Gene Burkat had his first heart attack at 37.
When he was 44 and after his second heart attack, he received a triple bypass, and doctors told his wife he had five years to live. After a third heart attack at 52, he received two stents in his heart, and after Burkat's fourth heart attack at 56, four more stents were placed in his heart.
When the Hobart man visited his doctor at a U.S. Department of Veterans Affairs clinic when he was 58, the doctor told him he had the body of an 80-year-old.
Burkat was 20 in 1965 when he was drafted into the U.S. Army. Forty-five years later, he believes his body is experiencing the effects of exposure to Agent Orange, an herbicide sprayed over the jungles of Vietnam on the foliage used as cover by enemy forces during the war.
For years, the VA has offered compensation to veterans exposed to the herbicide who suffer from a variety of health conditions such as certain cancers. On Nov. 1, the agency began distributing disability benefits to veterans exposed to Agent Orange based on an expanded list of health conditions. Parkinson's disease, ischemic heart disease and all chronic B cell leukemias were added to the list based on evidence from an independent study by the Institute of Medicine, the health arm of the National Academy of Sciences, a statement from the VA shows.
"I don't know that my medical problems are related to Agent Orange," said Burkat, now 65, of Hobart, who heard about the list expansion in March and filed a claim in May. "I'm just going by what (the doctors) said."
Burkat didn't see being drafted as a bad thing. He wanted to join the military voluntarily, but his parents had said no.
"We knew we were going to Vietnam. I was glad. I felt like I wanted to make a difference in the world," he said. "I was dumb and naive."
Burkat still can flip through photo albums of his time in the service and remember specific moments. There's a picture of Burkat in uniform standing beside his father, both smiling. In another photo, Burkat stands with two other soldiers with socks full of food pinned to their shirts. There's also a photo of a little girl who ran up to Burkat when his convoy stopped, refusing the food he offered her, just wanting to stand near him.
"Boy, I wonder what happened to her. You can't imagine living that way for a year," he said of his experiences. "You can't imagine the nightmares that would start after you got home and last for years to come."

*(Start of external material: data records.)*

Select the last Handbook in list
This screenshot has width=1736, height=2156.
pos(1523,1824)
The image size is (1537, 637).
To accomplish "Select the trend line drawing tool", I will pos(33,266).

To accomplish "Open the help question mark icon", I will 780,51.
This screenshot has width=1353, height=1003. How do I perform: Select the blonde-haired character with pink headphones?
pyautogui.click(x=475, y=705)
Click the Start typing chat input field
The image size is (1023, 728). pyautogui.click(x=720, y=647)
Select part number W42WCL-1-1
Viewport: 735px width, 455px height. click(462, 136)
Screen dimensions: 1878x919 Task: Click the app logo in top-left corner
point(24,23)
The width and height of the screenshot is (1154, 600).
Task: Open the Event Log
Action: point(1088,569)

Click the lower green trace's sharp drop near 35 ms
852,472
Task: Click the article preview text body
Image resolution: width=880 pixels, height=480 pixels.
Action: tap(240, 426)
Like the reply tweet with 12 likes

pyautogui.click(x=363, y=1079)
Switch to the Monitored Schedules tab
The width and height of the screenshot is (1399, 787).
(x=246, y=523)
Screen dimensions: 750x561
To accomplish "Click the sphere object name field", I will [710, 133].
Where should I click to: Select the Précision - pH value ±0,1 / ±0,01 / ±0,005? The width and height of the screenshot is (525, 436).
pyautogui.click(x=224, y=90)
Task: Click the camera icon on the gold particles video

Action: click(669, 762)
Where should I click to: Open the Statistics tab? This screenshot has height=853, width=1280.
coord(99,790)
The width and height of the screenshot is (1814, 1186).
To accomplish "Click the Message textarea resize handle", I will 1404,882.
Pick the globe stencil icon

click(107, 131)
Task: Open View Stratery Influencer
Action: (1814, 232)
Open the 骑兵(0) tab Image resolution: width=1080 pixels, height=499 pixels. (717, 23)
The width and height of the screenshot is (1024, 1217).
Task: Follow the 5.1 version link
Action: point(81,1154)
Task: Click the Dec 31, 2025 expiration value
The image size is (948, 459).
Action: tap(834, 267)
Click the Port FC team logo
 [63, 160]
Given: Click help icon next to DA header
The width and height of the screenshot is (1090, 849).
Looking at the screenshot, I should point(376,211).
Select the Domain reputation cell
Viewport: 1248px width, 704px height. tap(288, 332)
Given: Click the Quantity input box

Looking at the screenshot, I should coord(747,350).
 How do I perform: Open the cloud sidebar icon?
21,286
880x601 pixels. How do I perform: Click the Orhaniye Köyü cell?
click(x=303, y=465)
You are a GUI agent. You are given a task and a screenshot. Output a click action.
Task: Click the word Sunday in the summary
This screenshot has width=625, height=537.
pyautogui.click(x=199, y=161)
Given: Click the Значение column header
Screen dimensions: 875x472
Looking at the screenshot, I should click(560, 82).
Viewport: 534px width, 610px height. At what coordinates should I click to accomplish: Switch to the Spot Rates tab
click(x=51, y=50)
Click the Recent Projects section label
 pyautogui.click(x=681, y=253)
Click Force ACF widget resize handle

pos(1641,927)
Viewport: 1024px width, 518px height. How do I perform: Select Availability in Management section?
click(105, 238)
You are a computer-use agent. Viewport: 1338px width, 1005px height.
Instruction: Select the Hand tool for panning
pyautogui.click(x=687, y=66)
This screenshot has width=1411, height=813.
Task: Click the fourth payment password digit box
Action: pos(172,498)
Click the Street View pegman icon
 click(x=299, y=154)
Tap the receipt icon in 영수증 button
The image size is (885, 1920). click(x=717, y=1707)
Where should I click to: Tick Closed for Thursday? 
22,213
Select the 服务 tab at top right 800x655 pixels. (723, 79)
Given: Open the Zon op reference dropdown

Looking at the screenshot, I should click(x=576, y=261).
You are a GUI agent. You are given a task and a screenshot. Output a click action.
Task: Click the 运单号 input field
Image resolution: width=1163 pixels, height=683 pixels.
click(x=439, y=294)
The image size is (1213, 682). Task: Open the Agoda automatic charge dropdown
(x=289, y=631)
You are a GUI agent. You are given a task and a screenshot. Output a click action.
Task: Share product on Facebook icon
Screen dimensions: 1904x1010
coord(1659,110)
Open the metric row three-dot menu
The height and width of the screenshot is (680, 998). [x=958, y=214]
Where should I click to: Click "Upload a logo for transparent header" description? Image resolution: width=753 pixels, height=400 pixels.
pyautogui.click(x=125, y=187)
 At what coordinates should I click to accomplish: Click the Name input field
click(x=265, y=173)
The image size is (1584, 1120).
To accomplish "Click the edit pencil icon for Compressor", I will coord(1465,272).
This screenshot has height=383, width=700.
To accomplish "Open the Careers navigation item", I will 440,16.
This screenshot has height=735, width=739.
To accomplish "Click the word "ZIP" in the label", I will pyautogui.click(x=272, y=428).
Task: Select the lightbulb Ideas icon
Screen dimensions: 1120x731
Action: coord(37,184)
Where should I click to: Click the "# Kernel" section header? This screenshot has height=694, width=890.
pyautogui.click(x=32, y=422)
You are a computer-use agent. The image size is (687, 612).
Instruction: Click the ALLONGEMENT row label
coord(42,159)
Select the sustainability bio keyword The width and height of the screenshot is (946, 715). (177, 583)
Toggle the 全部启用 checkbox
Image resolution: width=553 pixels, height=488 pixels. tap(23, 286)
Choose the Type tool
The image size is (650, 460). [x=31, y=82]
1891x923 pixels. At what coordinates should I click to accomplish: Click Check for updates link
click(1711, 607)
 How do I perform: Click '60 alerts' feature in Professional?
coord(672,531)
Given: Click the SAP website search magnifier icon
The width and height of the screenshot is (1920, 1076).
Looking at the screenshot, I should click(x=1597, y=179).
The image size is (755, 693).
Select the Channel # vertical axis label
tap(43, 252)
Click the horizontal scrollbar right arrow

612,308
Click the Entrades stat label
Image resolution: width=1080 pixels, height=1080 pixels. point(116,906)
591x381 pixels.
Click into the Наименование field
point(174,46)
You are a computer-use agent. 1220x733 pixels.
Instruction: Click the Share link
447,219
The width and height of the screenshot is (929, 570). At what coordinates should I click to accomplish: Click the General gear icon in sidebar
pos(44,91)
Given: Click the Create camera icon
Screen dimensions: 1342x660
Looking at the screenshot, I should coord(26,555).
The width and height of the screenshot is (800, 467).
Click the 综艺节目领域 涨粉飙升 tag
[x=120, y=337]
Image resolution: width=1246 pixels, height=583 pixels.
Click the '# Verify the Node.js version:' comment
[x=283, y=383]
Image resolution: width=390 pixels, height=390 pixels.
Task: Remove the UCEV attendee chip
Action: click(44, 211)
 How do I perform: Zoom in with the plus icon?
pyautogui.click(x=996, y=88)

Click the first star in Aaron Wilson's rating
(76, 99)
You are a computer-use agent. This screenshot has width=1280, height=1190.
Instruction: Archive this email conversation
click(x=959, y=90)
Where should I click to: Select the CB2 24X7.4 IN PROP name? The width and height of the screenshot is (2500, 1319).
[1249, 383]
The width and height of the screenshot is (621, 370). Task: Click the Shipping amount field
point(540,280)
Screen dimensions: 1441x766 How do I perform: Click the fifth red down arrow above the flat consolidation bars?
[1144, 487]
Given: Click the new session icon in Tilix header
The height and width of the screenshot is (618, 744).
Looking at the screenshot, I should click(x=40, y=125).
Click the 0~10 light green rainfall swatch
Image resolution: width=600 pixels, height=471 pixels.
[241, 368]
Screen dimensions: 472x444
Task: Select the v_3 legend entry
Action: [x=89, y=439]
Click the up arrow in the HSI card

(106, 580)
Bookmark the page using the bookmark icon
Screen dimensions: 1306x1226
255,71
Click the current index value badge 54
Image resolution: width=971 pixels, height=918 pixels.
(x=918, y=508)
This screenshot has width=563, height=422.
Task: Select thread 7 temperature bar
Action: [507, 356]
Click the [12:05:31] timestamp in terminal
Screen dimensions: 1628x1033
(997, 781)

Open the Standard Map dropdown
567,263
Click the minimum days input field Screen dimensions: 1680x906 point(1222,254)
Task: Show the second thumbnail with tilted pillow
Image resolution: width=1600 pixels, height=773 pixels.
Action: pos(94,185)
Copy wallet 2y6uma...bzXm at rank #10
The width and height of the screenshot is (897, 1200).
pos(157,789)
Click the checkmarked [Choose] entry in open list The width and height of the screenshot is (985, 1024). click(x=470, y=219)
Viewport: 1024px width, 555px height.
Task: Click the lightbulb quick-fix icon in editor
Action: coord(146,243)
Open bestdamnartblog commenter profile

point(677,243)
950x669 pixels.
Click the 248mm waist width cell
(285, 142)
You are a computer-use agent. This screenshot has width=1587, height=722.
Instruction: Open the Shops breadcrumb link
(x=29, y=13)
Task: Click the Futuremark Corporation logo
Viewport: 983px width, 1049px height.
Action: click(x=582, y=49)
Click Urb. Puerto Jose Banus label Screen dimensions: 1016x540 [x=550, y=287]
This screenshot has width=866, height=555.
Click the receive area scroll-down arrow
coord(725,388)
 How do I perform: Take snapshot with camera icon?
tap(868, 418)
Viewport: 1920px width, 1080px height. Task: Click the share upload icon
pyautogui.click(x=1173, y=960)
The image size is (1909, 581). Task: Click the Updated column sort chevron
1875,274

Along with the nightmares came Burkat's health problems. He not only had heart trouble, despite little history of heart disease in his family, but also suffered from a mysterious skin rash and peripheral neuropathy, or nerve damage. There were nights his toes hurt so badly that he couldn't stand the weight of the sheets resting on his feet as he lay in bed.
The VA said it expects more than 150,000 veterans to submit Agent Orange claims within the next 12 to 18 months. And there are many more like Burkat, who have submitted claims and are waiting for a decision. He hopes the acceptance of his claim would lead to expanded medical coverage.
"My message to vets is: just keep accurate records of anything that develops," Burkat said. "If you are hospitalized or treated for something, ask for copies of the medical records and keep everything in a safe place. It will be so much easier for you if you need to justify something at some point in the future."